A critical authorization flaw in the WP Travel Pro WordPress plugin lets unauthenticated attackers delete any user account, including administrators, through an exposed REST API endpoint.
What Is It
CVE-2026-4290 is a missing authorization vulnerability (CWE-862) in the WP Travel Pro plugin for WordPress. The /wp-json/wp-travel/v1/travel-guide/{user_id} REST API endpoint exposes a check_permission() callback that unconditionally returns true, and the underlying Database::delete() method passes the supplied user ID directly to wp_delete_user() with no role validation. The result: any remote, unauthenticated caller can issue a delete request against an arbitrary user ID and have WordPress remove that account.

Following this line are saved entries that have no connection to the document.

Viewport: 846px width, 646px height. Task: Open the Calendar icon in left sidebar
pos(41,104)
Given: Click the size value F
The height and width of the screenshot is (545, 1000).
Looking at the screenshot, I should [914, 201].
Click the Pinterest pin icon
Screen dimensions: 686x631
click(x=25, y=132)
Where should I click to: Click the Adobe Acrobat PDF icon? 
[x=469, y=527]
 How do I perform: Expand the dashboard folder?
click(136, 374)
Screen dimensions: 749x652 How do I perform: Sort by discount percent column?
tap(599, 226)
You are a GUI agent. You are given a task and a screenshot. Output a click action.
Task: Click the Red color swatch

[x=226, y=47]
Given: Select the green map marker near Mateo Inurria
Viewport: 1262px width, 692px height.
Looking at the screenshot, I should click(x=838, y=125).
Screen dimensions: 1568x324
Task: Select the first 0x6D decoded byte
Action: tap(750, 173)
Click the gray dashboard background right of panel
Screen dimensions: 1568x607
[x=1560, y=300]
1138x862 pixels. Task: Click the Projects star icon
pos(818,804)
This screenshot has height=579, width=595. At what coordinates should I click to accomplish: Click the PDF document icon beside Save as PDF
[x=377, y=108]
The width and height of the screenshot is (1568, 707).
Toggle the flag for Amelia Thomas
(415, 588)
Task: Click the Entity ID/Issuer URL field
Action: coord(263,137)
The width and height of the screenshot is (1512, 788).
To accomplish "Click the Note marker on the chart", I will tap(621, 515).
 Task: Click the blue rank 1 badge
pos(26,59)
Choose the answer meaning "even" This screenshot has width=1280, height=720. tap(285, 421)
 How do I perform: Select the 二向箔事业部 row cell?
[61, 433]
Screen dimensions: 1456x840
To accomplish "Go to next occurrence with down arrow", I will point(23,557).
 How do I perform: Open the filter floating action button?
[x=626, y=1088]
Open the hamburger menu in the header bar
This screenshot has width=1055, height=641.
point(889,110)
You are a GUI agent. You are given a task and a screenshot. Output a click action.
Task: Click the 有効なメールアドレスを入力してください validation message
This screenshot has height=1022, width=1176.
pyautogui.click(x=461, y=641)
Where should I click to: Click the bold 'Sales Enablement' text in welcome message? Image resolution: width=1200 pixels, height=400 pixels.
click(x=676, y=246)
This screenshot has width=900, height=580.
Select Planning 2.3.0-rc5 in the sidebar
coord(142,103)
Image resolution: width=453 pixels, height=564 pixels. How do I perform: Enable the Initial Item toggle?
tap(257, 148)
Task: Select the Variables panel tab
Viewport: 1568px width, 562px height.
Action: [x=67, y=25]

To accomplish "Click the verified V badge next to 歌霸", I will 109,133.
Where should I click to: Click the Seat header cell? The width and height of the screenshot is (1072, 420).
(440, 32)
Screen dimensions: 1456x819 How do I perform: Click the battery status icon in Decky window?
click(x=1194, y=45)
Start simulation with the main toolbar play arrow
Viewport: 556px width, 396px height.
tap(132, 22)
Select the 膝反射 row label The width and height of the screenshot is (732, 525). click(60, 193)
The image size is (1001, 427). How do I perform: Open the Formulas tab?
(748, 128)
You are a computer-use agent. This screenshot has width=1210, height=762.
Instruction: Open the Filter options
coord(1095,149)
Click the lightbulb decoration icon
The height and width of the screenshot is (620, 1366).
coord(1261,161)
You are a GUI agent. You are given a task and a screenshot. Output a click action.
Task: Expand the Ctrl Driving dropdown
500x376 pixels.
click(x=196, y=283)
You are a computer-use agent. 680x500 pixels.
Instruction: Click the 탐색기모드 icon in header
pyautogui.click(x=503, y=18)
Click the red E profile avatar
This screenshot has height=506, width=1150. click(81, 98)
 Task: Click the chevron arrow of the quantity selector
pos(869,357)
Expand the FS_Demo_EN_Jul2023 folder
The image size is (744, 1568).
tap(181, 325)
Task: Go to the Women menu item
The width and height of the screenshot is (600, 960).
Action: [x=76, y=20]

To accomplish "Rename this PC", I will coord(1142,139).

The flaw carries a CVSS 3.1 base score of 9.1 (CRITICAL) with vector AV:N/AC:L/PR:N/UI:N/S:U/C:N/I:H/A:H, network-reachable, low complexity, no privileges, no user interaction, with high impact to integrity and availability.
Why It Matters
Mass or targeted account deletion against a WordPress site is a direct integrity and availability hit. An attacker who scripts this endpoint can wipe administrators, locking legitimate operators out of their own site, or delete user content and customer accounts at scale. Because the bug requires no authentication and the endpoint is part of a popular travel-industry plugin, exposed sites are trivially discoverable and exploitable. There is no CISA KEV entry confirming active exploitation at the time of writing.
What's Vulnerable
- Product: WP Travel Pro plugin for WordPress
- Affected versions: all versions up to and including 10.6.0
- Vulnerable component: REST route
/wp-json/wp-travel/v1/travel-guide/{user_id} - Root cause: permission callback always returns
true; user ID passed unvalidated towp_delete_user() - CWE: CWE-862 (Missing Authorization)
Patch Status
The NVD entry lists vulnerability status as Deferred and does not name a fixed version in the supplied data. Administrators running WP Travel Pro should consult the vendor and Wordfence advisory below for upgrade guidance, and in the interim restrict access to the affected REST route or disable the plugin on exposed sites.